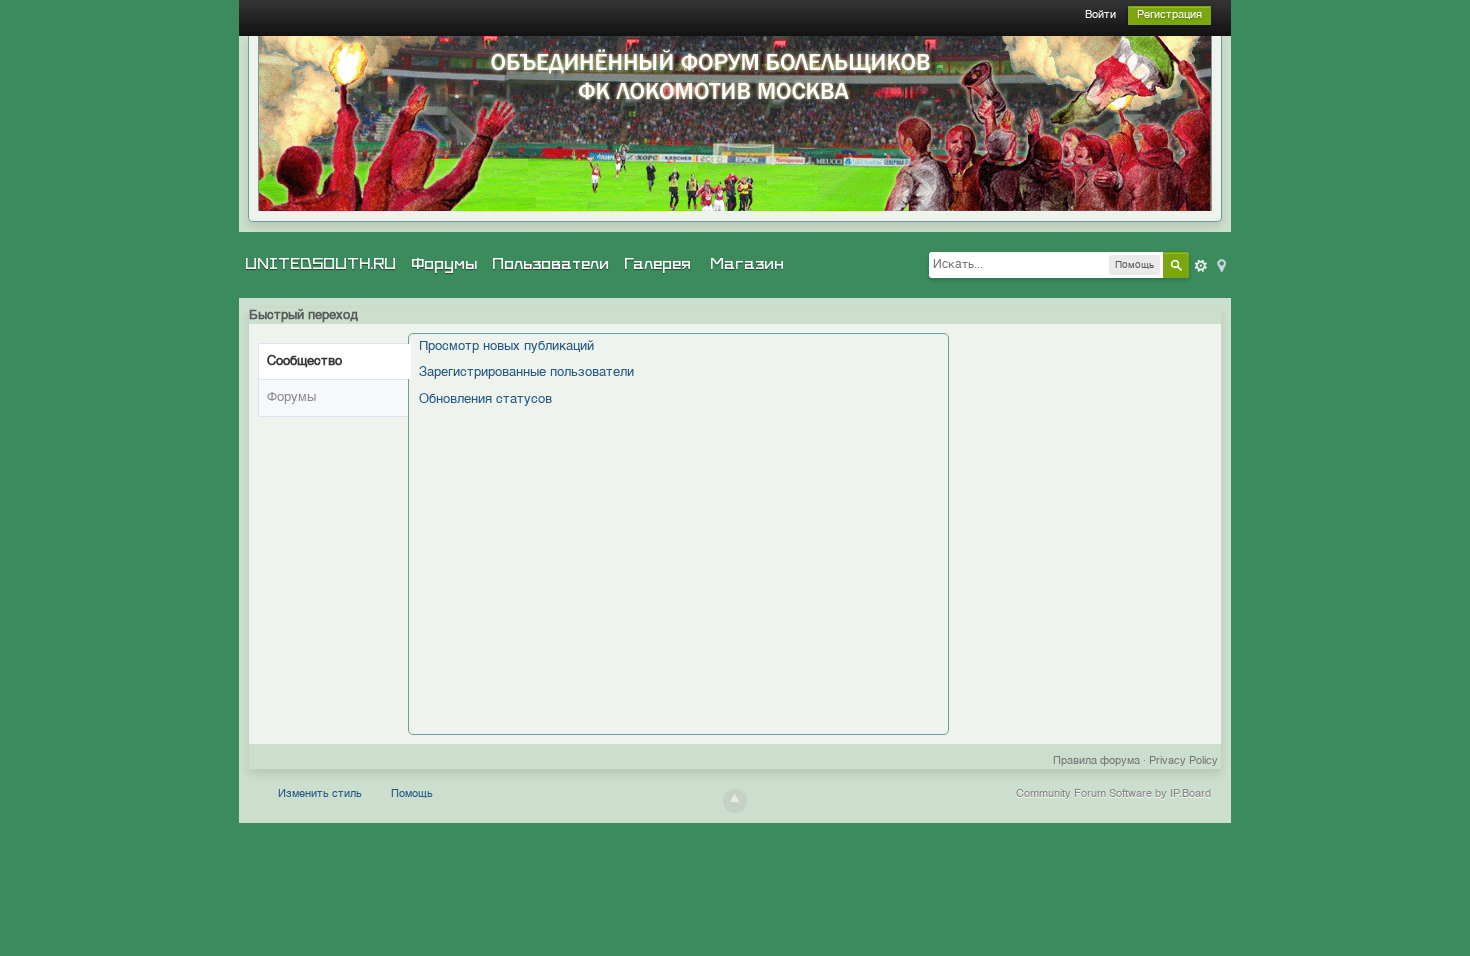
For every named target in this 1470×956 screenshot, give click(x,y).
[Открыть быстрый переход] (1220, 264)
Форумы (444, 264)
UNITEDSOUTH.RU (320, 264)
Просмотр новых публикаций (506, 346)
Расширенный (1201, 266)
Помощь (412, 794)
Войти (1100, 15)
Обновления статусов (485, 399)
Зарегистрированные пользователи (526, 372)
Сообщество (304, 361)
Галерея (657, 264)
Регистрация (1169, 15)
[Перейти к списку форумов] (735, 123)
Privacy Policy (1183, 761)
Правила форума (1096, 761)
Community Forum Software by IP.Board (1113, 794)
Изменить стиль (320, 794)
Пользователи (550, 264)
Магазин (747, 264)
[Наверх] (735, 801)
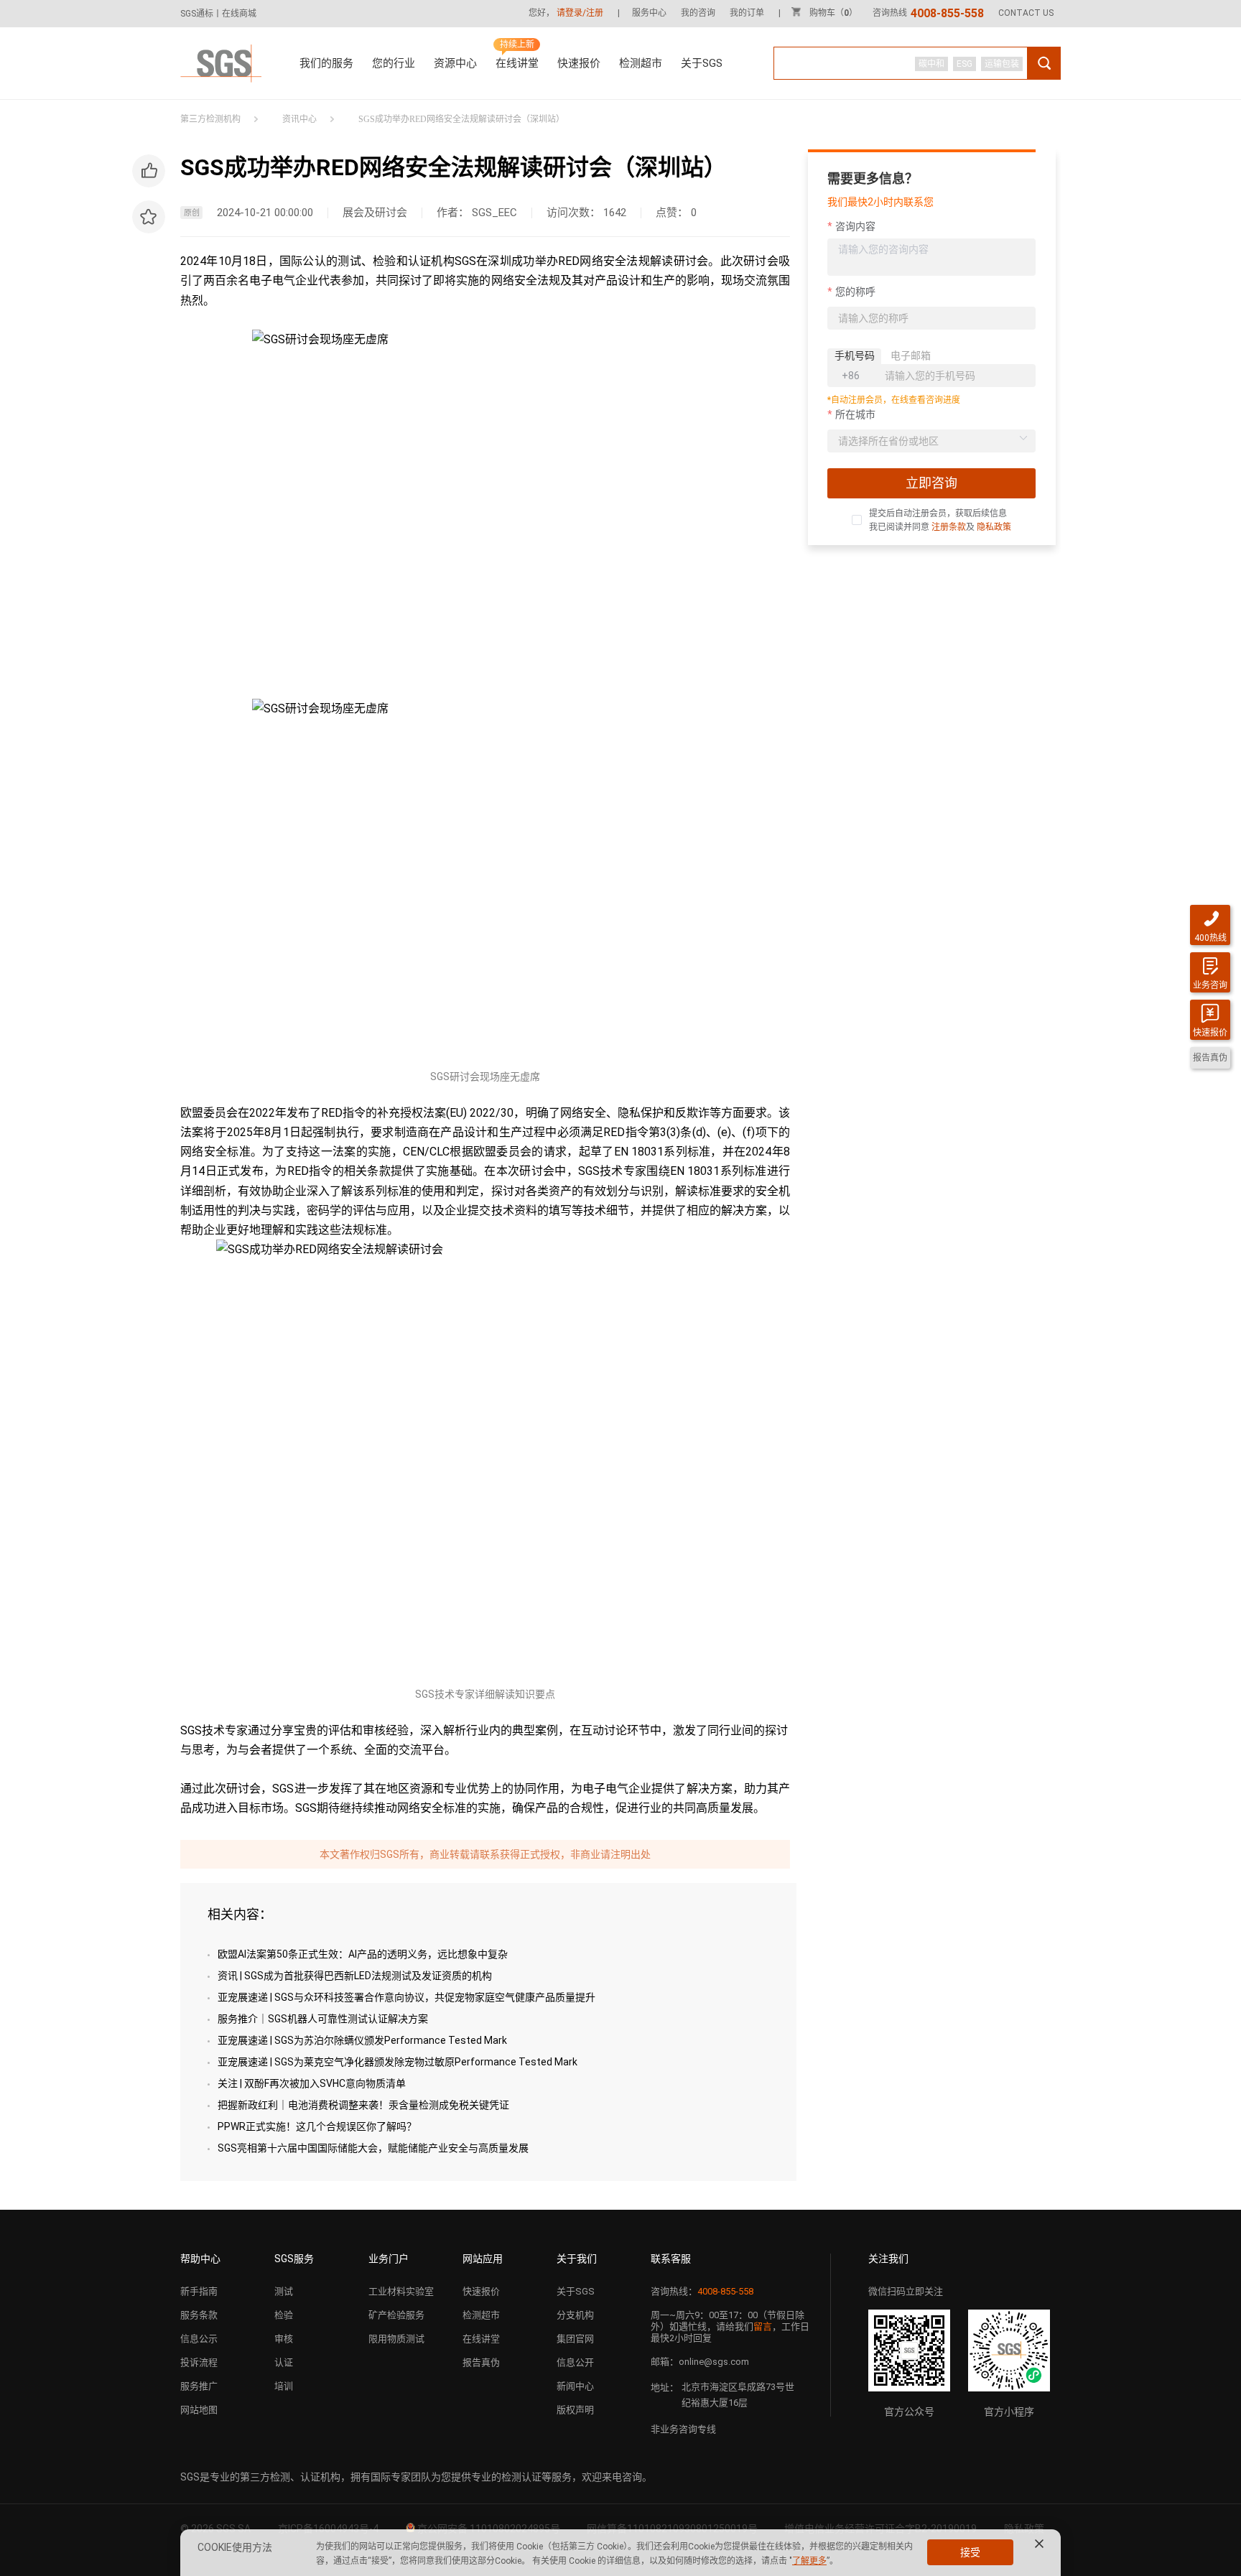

■ ■ ■ ■

◆ **Task requirements**
Please copy exactly the lines from the one containing "UNITEDSOUTH.RU (320, 264)" through the end of the records above, leaving out every picture.

◆ **The answer**
UNITEDSOUTH.RU (320, 264)
Просмотр новых публикаций (506, 346)
Расширенный (1201, 266)
Помощь (412, 794)
Войти (1100, 15)
Обновления статусов (485, 399)
Зарегистрированные пользователи (526, 372)
Сообщество (304, 361)
Галерея (657, 264)
Регистрация (1169, 15)
[Перейти к списку форумов] (735, 123)
Privacy Policy (1183, 761)
Правила форума (1096, 761)
Community Forum Software by IP.Board (1113, 794)
Изменить стиль (320, 794)
Пользователи (550, 264)
Магазин (747, 264)
[Наверх] (735, 801)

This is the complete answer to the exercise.